Everyone has an uneasy feeling in the pit of their stomach when they sign an important contract. The details, the fine print, the intentions of the other person or party in the contract — all of these things can instill fear in our hearts. We bring this up in the context of prenuptial agreements because there is so much at stake with a prenuptial agreement that it is easy to feel like you may be taken advantage of.
“Unconscionability” is just one of a handful of reasons that a prenuptial agreement can be considered illegal or illegitimate, and it covers the idea of an unfair contract. The spouses that enter into a prenuptial agreement need to be treated fairly as per the provisions in the prenup. If the contract is extremely unfair to one of the spouses, a judge is unlikely to deem the contract (the whole contract, or just parts of the contract) valid.
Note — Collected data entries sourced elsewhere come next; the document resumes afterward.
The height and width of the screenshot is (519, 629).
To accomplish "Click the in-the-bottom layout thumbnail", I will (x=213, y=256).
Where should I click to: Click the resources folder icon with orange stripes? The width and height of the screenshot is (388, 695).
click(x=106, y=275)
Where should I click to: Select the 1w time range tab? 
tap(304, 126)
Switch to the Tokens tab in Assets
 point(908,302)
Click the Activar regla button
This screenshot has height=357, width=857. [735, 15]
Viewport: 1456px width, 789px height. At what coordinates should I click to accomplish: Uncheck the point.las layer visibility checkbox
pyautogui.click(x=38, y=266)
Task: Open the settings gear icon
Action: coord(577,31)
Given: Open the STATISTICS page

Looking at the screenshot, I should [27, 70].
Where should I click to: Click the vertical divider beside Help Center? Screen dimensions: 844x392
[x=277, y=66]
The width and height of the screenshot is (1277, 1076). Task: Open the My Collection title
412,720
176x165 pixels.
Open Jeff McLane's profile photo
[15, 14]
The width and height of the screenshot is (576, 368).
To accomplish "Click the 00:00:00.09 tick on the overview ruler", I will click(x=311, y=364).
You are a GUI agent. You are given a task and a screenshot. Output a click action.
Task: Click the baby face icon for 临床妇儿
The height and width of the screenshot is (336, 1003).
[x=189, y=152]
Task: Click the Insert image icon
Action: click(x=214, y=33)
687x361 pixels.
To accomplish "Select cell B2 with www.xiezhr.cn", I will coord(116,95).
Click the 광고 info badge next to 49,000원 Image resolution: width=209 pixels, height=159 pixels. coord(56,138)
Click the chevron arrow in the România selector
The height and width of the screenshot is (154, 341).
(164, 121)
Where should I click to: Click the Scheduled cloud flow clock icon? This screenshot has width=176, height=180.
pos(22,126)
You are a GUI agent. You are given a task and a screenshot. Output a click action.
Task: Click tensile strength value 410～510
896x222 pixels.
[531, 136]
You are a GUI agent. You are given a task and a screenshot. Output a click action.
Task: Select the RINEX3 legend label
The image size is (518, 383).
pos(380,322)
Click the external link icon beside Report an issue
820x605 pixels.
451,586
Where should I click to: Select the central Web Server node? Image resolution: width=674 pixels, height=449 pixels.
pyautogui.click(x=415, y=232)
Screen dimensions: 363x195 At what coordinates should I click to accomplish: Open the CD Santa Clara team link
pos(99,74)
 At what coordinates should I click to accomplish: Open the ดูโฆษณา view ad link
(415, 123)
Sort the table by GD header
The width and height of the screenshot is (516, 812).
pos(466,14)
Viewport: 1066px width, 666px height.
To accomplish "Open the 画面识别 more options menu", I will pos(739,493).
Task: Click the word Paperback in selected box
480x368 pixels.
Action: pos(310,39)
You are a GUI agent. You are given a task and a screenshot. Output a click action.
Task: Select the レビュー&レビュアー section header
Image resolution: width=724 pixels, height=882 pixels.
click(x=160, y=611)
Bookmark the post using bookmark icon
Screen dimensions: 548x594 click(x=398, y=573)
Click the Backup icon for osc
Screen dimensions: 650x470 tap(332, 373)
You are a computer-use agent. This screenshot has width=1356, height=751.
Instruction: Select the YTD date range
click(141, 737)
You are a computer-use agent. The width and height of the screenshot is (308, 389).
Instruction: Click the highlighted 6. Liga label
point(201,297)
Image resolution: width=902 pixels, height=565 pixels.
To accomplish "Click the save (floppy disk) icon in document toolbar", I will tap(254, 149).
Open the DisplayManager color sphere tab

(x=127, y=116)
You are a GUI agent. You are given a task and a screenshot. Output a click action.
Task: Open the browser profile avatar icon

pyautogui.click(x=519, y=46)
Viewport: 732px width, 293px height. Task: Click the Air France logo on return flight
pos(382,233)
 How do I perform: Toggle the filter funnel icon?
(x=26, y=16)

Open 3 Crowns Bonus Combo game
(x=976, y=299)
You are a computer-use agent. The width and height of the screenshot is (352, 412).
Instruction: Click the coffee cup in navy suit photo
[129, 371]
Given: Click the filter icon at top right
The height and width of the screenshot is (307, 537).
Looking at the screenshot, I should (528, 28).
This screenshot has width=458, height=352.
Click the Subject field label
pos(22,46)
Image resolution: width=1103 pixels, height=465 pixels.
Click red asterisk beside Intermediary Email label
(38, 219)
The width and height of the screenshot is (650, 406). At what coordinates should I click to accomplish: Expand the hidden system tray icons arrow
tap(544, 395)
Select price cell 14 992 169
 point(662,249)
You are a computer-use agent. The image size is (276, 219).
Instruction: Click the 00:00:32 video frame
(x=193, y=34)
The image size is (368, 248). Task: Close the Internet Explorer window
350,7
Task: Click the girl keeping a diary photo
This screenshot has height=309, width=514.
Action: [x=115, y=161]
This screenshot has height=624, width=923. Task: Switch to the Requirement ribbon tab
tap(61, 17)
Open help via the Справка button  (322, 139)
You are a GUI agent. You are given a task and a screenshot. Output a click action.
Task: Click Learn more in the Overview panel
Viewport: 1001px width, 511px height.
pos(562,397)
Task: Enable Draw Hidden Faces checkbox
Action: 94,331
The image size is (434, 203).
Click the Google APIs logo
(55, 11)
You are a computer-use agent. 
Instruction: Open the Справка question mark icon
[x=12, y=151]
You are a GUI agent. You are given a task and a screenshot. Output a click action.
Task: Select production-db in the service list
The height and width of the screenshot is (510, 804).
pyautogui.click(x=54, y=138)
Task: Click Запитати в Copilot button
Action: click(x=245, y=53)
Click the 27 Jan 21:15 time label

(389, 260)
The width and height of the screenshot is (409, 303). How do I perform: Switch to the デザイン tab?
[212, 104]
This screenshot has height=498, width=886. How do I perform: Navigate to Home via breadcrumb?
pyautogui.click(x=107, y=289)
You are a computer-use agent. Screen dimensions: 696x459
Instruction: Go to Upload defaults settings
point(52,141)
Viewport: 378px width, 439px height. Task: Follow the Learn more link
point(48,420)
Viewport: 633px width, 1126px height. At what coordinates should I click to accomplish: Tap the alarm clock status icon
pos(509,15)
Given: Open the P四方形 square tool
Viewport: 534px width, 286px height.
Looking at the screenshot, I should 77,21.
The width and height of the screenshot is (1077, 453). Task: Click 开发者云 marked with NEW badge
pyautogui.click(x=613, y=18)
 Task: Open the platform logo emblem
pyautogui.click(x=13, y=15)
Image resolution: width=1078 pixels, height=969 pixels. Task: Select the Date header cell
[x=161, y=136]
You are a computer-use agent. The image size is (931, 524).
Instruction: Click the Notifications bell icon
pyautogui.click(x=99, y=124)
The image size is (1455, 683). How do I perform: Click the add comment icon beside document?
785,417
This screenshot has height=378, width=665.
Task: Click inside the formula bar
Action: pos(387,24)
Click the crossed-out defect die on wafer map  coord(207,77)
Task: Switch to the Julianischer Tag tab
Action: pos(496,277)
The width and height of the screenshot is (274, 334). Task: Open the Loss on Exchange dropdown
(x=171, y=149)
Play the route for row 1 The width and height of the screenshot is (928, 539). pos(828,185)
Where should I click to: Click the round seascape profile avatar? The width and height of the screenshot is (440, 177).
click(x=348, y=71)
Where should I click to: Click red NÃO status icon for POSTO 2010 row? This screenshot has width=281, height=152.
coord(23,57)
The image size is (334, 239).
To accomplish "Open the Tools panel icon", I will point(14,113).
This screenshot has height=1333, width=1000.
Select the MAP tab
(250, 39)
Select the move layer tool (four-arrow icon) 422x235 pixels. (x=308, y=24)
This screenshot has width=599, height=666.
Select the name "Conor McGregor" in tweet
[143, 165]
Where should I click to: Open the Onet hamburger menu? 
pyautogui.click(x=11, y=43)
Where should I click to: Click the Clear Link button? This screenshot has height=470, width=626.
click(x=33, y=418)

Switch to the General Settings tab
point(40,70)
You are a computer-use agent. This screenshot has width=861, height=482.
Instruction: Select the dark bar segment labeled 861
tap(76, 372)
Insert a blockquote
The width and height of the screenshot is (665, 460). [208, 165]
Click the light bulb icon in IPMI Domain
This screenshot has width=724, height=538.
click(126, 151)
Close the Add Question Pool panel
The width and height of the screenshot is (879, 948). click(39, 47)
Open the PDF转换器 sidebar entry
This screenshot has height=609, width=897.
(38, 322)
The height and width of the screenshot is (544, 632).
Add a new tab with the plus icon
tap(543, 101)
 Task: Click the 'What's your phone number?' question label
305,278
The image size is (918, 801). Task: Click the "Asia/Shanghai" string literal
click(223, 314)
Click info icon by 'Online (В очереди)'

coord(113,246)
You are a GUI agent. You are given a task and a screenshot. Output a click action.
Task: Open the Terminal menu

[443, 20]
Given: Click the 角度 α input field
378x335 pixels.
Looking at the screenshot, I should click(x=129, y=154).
There are other factors that could lead to a prenup being deemed invalid:
- Time. Time is a huge factor, in the sense that you need to be given an appropriate amount of time to fully consider the prenuptial agreement. If you are pressured into signing, then the contract could be invalid.
- Information. The information contained within the prenup has to be legal, truthful and compliant with the law. Otherwise, a judge may throw out part of, or all of, the prenup.
- Independent counsel. Both spouses need their own lawyers, otherwise there could be a conflict of interest and the prenup could be tossed as a result.